PROBLEM REQUIREMENTS> In the listing that follows, the lines starting at the one containing "Roblox game development (114, 2483)" and ending at the one containing "How does multiplayer" are to be returned exactly, both boundary lines included, and no others.

PROVIDED DATA>
◇ ◇ ◇

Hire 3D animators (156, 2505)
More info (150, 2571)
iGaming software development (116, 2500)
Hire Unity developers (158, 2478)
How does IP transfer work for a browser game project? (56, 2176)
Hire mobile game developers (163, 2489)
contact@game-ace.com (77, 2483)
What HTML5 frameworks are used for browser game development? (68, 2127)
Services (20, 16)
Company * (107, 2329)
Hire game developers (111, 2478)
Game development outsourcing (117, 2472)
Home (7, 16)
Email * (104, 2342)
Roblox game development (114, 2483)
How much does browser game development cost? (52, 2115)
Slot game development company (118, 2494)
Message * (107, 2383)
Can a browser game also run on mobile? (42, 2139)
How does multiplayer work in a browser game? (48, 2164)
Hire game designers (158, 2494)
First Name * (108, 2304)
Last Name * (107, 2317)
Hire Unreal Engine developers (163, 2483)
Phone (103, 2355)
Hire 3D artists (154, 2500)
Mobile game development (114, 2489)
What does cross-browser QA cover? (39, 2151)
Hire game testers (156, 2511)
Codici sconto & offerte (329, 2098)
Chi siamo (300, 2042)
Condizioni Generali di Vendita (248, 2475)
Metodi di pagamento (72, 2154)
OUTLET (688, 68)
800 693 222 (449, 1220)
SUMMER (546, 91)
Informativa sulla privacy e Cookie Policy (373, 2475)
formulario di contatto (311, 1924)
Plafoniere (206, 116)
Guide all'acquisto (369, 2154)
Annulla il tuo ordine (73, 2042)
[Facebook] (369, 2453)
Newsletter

◇ ◇ ◇

RESPONSE TO THE TASK>
Roblox game development (114, 2483)
How much does browser game development cost? (52, 2115)
Slot game development company (118, 2494)
Message * (107, 2383)
Can a browser game also run on mobile? (42, 2139)
How does multiplayer work in a browser game? (48, 2164)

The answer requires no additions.